I sat in my walker seat waiting for the microwave to ding. Suddenly my left arm began to sting. It felt like a wasp or bee had stung me. But then I could smell my flesh burning and see the cloud of powder smoke from an exploding artillery shell. I look down at my arm and see the blood boiling around the shards of shrapnel in my left biceps muscle and the stream of blood coursing down to my left hand. This is what I’ve feared all along. I had no fear of death in combat, but I had a morbid fear of losing a limb. Now it was happening. If I were to move my arm I knew with a certainty hard to explain that my arm would fall off. At the same time I knew where I was. I was sitting in my walker listening to the dinging of the microwave oven telling me my coffee is hot. This situation lasted only a few minutes, maybe only seconds, before my mind cleared and I was able to open the door of the microwave oven and extract my mug of hot coffee, which I left standing on the counter while I tentatively stood up. The dizziness was gone, my legs felt firm. I placed the mug on the seat of my walker and wheeled it into my office via the hallway to avoid the dogs. I put the cup on my desk, lit a smoke and fired up the computer.
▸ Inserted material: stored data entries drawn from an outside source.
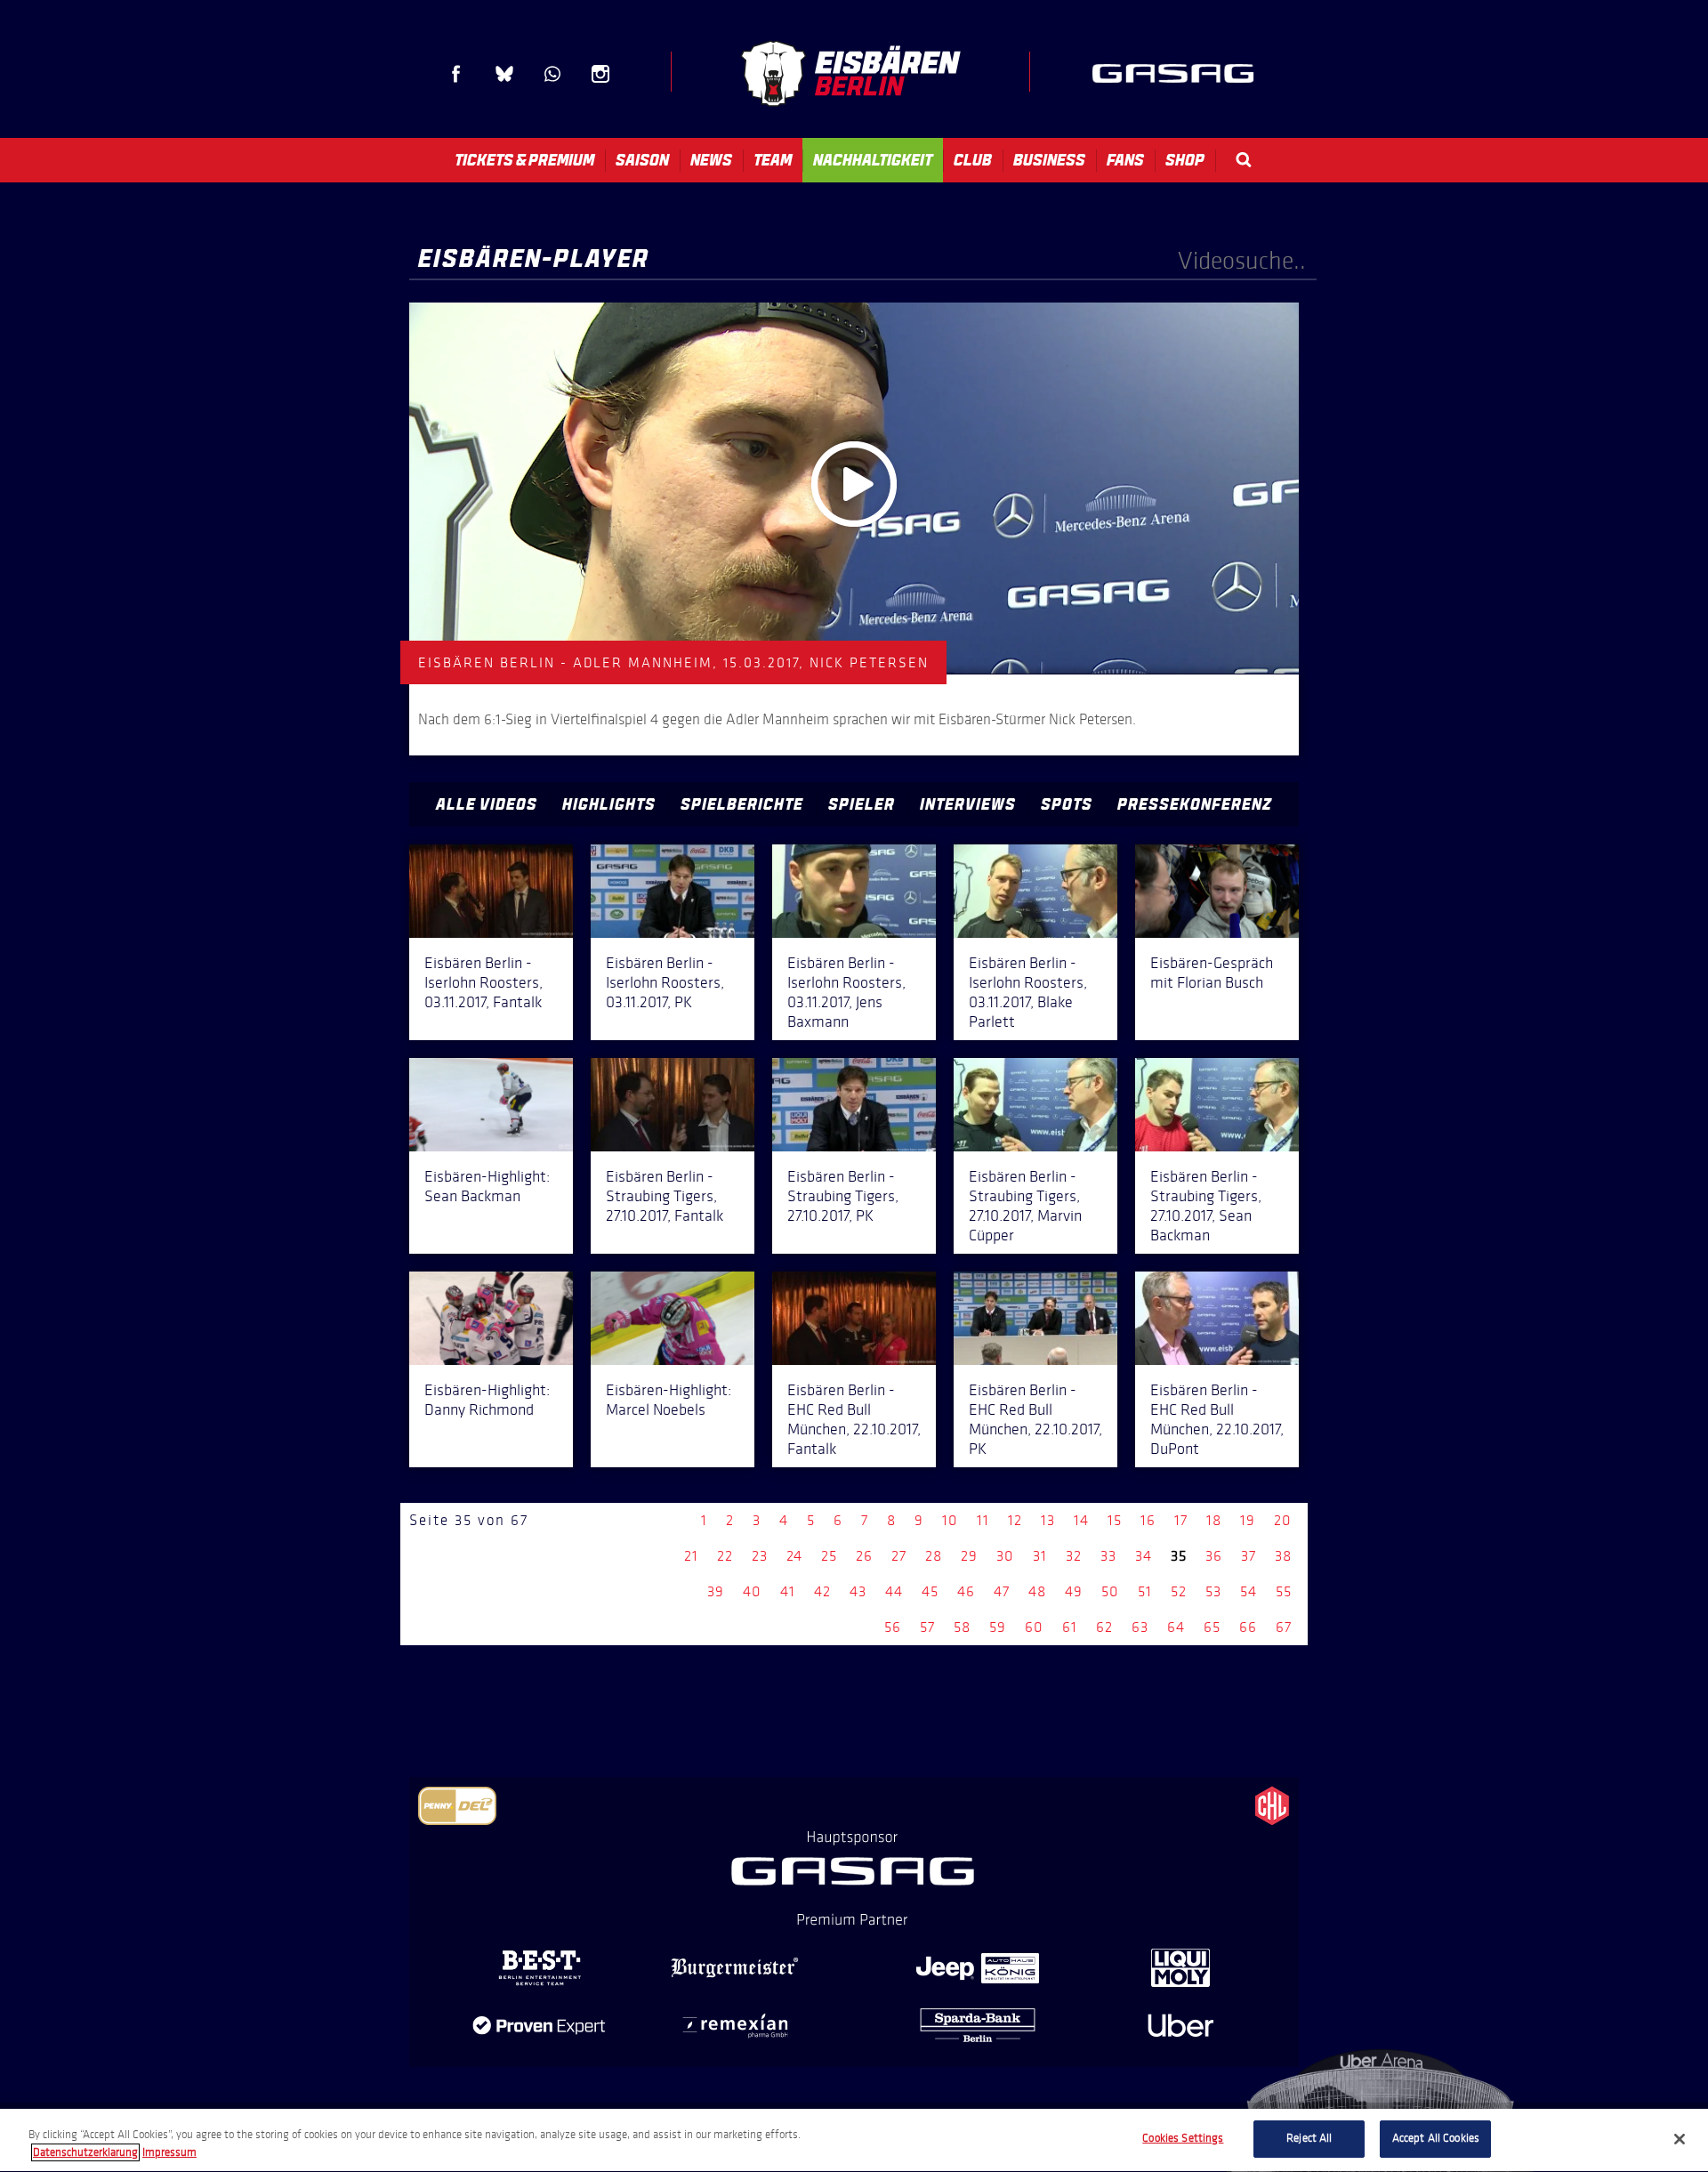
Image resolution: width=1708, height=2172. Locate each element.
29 (969, 1555)
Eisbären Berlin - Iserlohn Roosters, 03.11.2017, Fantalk (483, 982)
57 (927, 1627)
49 (1074, 1591)
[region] (854, 2140)
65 (1212, 1627)
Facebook (456, 74)
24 (794, 1555)
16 (1148, 1520)
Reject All (1309, 2138)
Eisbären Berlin (850, 73)
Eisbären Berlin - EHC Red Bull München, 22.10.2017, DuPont (1217, 1419)
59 (997, 1627)
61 (1069, 1627)
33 (1108, 1555)
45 (930, 1591)
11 (983, 1520)
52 (1179, 1591)
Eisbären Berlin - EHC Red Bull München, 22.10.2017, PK (1035, 1419)
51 (1145, 1591)
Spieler (861, 804)
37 (1248, 1555)
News (711, 160)
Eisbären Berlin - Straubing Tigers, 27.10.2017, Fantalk (664, 1196)
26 (864, 1555)
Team (772, 160)
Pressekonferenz (1194, 804)
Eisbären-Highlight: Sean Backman (487, 1186)
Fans (1125, 160)
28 (933, 1555)
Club (973, 160)
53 (1213, 1591)
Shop (1184, 160)
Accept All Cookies (1435, 2138)
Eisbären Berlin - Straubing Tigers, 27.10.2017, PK (842, 1196)
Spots (1066, 804)
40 (752, 1591)
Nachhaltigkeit (872, 160)
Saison (642, 160)
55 (1284, 1591)
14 (1081, 1520)
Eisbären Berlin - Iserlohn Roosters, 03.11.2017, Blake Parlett (1028, 992)
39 (715, 1591)
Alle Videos (486, 804)
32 (1074, 1555)
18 (1213, 1520)
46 (966, 1591)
I had to write this one down; it had a certain clarity to it that you may not understand, but the fact is that I did.
While waiting for the computer to boot, I drank half a cup of coffee and smoked a whole cigarette—this home-built machine, only two years old, is slower than molasses in January.
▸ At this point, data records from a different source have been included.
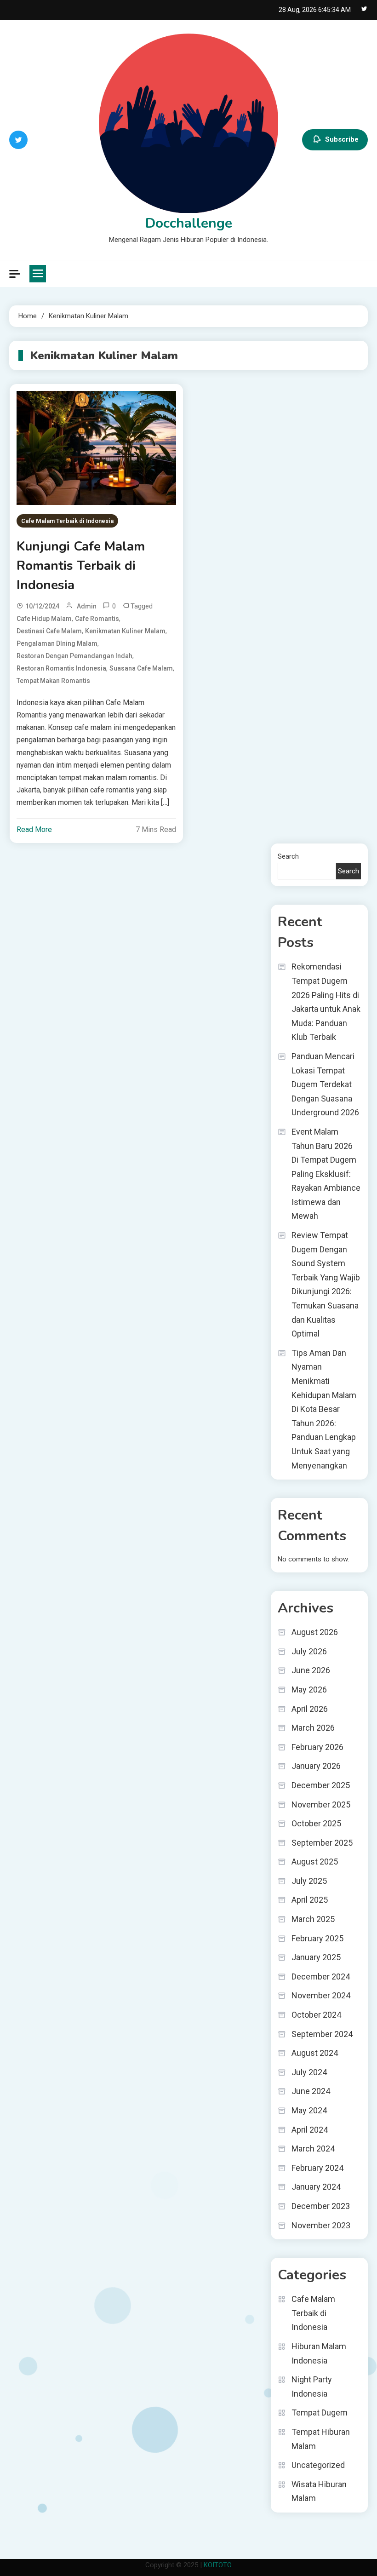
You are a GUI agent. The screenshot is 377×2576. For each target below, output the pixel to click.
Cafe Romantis (97, 618)
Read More (34, 829)
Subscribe (342, 139)
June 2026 (310, 1670)
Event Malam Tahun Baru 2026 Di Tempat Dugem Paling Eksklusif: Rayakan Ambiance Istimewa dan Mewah (325, 1174)
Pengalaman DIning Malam (57, 643)
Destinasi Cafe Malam (49, 631)
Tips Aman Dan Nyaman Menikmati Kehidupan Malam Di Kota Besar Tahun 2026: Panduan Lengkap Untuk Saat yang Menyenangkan (323, 1409)
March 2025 (313, 1919)
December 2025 (320, 1785)
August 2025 (314, 1861)
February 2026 (317, 1747)
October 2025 (316, 1823)
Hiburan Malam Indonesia (318, 2353)
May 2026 (309, 1689)
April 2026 (309, 1709)
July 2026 (309, 1651)
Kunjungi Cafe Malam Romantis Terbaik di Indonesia (81, 566)
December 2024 (320, 1976)
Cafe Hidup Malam (44, 618)
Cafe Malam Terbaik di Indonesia (67, 520)
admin (87, 606)
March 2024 (313, 2148)
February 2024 (317, 2168)
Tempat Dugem (319, 2412)
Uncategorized (318, 2465)
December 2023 (320, 2206)
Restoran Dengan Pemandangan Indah (74, 656)
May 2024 (309, 2110)
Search (288, 856)
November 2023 (320, 2225)
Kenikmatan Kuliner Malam (125, 631)
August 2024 (314, 2053)
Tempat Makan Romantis (53, 680)
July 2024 (309, 2072)
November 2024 (320, 1995)
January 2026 (316, 1766)
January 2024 (316, 2187)
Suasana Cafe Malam (141, 668)
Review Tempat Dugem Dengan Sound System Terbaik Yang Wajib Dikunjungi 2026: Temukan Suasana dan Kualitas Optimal (325, 1284)
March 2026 (313, 1728)
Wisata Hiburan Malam (319, 2491)
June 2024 (310, 2091)
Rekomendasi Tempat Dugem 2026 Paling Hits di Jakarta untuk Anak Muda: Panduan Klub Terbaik (325, 1002)
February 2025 (317, 1938)
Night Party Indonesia (311, 2386)
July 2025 (309, 1881)
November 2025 (320, 1804)
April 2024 (309, 2129)
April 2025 (309, 1900)
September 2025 (322, 1842)
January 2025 (316, 1957)
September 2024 (322, 2034)
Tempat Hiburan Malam (320, 2439)
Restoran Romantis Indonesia (61, 668)
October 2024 (316, 2014)
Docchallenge (188, 223)
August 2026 (314, 1632)
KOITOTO (218, 2565)
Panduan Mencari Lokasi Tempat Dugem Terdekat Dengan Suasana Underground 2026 (325, 1084)
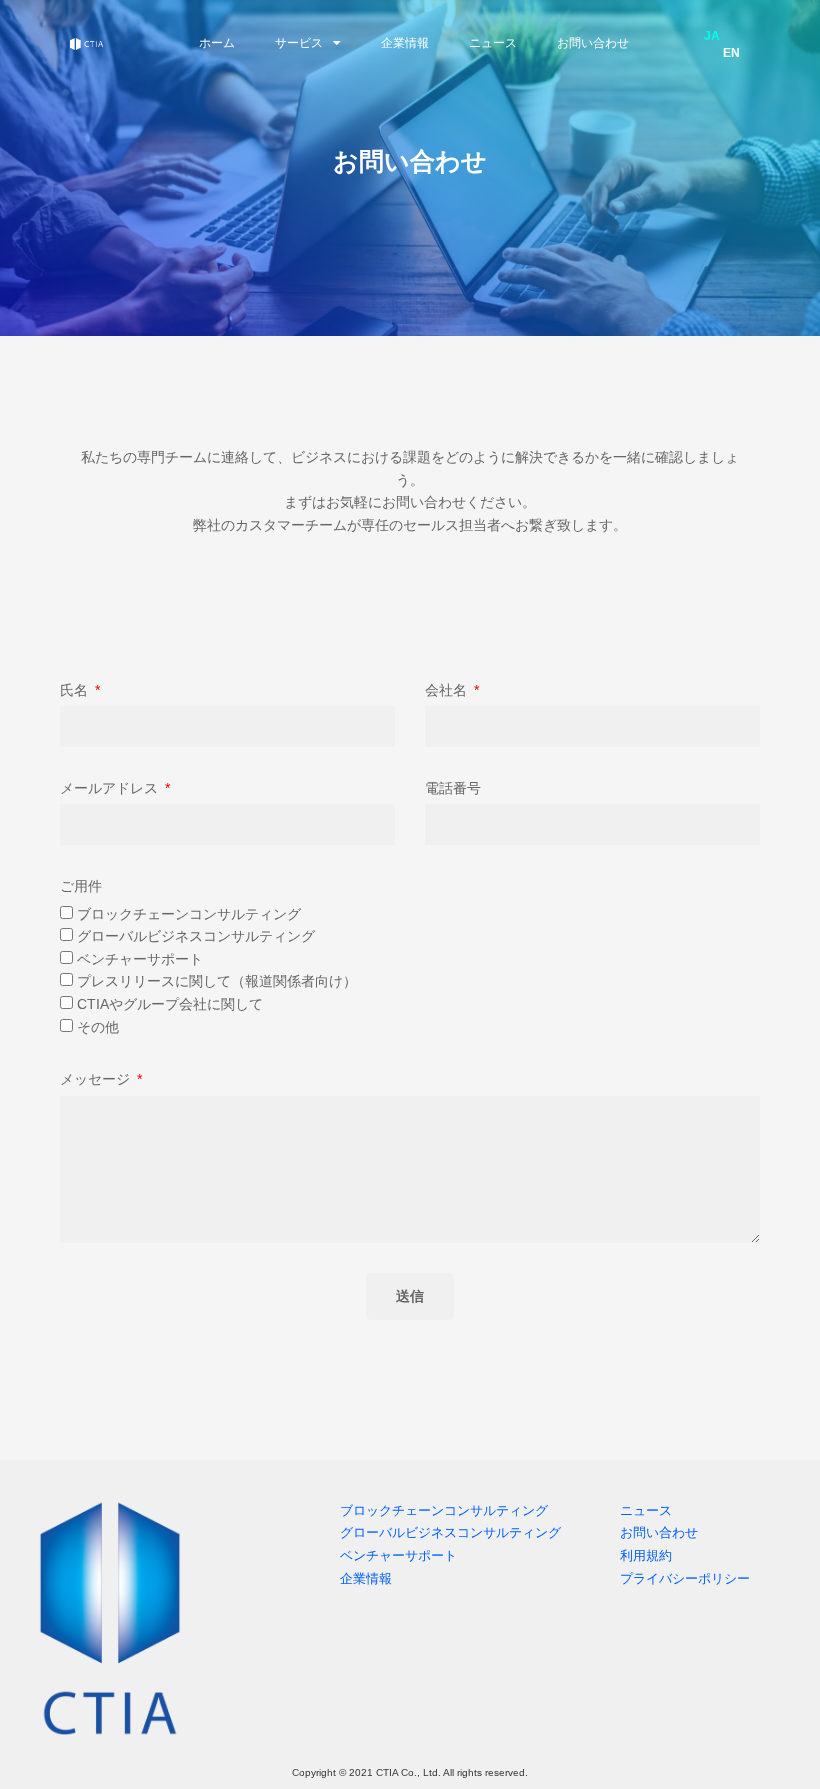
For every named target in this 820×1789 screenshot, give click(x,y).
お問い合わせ (593, 43)
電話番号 (453, 788)
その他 (98, 1027)
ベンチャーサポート (140, 959)
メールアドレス (111, 788)
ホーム (217, 43)
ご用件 (81, 886)
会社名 (448, 690)
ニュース (493, 43)
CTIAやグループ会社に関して (170, 1004)
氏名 (76, 690)
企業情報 (405, 43)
I was also mentally asking myself what I was afraid of. I concluded that I was afraid my wife had merely spoofed her psychiatrist in order to get out of the hospital and carry out some nefarious plan. I have no way of knowing what she might be planning, or even if she’s spoofing. But I know as sure as God made little green apples she’ll have something up her sleeve.
I could bug out. My old truck is running good and I still have enough cash to fill its gas tank. But bugging out is contrary to my nature, or to my training. So I’ll welcome her home with open arms and take my chances. You don’t spend forty years with a woman and then bug out when her mind is out of kilter. I tell myself that she needs me now as she never needed me before.
THE END
This is a revision of the July version “Anxiety is Like This” Someone pointed out a shift in person from second to first. One ought to be consistent, or learn to edit better.
Since that posting, Chris accidentally took too many sleeping pills and had to be extricated from out bathroom by paramedics. She’s now in a new hospital, “better than the Club Med” and seemed happy when Allison and I paid her a visit night before last. She was only home long enough to clean up the mess made by me and our dogs. Now the place is a mess again. But I’m going to stop writing and clean the joint up before she comes home again.
Comment by OldMack — August 9, 2011 @ 9:25 pm |
You can clean Mack, but don’t stop writing.